Changing the structure of an XML file
Besides cat(1), one of the most useful shell commands for interactive
use is head(1), which truncates its input after a few lines. There
are multiple generalizations of this idea for XML documents.
The xml-head(1) command has three main switches. The switch -t
truncates the tags, ie displays only the first few tags (but still
generates well formed XML). The -c switch truncates the text fields,
ie displays only the first few characters wherever text is present,
but leaves the tags as is, and the -n switch tuncates lines, so that
each text field does not exceed a certain number of lines. All three
main switches can be combined.
% xml-head -t 3 People.xml
<?xml version="1.0"?>
<People>
<Person Name="Fred Davis">
<Address>
<LineOne>4 Bushy Street</LineOne>
</Address>
</Person>
</People>
% xml-head -c 2 People.xml
<?xml version="1.0"?>
<People>
<Person Name="Fred Davis">
<Address>
<LineOne>4 </LineOne>
<LineTwo>Gr</LineTwo>
<County>Ma</County>
<Country>Ir</Country>
</Address>
<TelNo>+3</TelNo>
</Person>
</People>
Another way to modify the structure of an XML file is with xml-cut(1).

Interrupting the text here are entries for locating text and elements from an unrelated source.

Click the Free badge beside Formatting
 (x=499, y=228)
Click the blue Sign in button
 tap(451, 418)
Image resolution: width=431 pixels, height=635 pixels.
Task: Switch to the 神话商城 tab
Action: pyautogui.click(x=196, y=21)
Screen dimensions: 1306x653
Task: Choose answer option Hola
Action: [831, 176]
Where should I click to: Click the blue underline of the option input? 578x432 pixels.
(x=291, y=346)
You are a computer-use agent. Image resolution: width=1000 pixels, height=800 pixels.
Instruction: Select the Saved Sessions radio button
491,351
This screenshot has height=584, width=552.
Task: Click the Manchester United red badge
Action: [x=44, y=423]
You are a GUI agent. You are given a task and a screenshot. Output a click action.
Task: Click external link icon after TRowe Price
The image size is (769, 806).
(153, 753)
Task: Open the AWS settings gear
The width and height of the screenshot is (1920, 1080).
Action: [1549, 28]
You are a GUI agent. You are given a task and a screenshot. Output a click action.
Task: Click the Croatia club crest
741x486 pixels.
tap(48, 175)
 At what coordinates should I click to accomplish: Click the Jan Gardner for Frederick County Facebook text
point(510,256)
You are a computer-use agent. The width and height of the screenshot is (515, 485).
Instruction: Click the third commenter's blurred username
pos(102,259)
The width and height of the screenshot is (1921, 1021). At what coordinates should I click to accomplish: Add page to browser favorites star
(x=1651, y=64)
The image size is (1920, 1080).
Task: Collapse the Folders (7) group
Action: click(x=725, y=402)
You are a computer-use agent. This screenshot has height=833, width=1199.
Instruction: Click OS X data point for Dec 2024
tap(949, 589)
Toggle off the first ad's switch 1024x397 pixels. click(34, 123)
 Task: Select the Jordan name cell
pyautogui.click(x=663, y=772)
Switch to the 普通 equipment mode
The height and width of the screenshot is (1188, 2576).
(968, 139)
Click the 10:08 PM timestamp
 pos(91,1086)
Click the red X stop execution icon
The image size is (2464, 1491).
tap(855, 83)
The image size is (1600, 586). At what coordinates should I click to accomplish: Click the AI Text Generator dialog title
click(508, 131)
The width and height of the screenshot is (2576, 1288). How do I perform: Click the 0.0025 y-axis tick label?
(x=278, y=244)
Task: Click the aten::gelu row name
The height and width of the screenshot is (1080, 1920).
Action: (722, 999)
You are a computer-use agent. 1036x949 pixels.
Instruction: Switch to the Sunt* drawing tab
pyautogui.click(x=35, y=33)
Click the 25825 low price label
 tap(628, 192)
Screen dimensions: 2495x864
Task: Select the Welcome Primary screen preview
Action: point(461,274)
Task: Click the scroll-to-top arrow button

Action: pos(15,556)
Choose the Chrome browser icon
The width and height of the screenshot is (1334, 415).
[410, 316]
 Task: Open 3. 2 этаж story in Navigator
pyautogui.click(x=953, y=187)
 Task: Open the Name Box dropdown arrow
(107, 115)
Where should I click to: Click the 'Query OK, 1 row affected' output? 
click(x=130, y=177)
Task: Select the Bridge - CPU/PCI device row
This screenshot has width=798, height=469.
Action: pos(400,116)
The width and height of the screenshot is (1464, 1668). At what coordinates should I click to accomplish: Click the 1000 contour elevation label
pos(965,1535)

In traditional Unix, the cut(1) command prints columns from an input
file that is viewed as a table (the exact meaning of a column is
determined by switches). To understand xml-cut(1), think of a fully
indented XML file, where each level of indentation is printed in its
own column:
0 | 1 | 2 | 3 | 4
----------------------------------------
<?xml version="1.0"?>| | | |
|<a> | | |
| |<b> | |
| | |<c> |
| | | |xyz
| | |</c>|
| |</b>| |
|</a>| | |
Now we can print only the columns 2 and 4 as follows:
% xml-echo -e '[a/b/c]xyz' | xml-cut -t 2,4
<?xml version="1.0"?>
<root>
<b>
xyz
</b>
</root>
Note that the closing tag </b> in this example is out of
alignment. This makes sense, once you realize that the "xyz" text
field really begins with the first newline after <c> and
contains all the whitespace before </c>. As usual, xml-fmt(1)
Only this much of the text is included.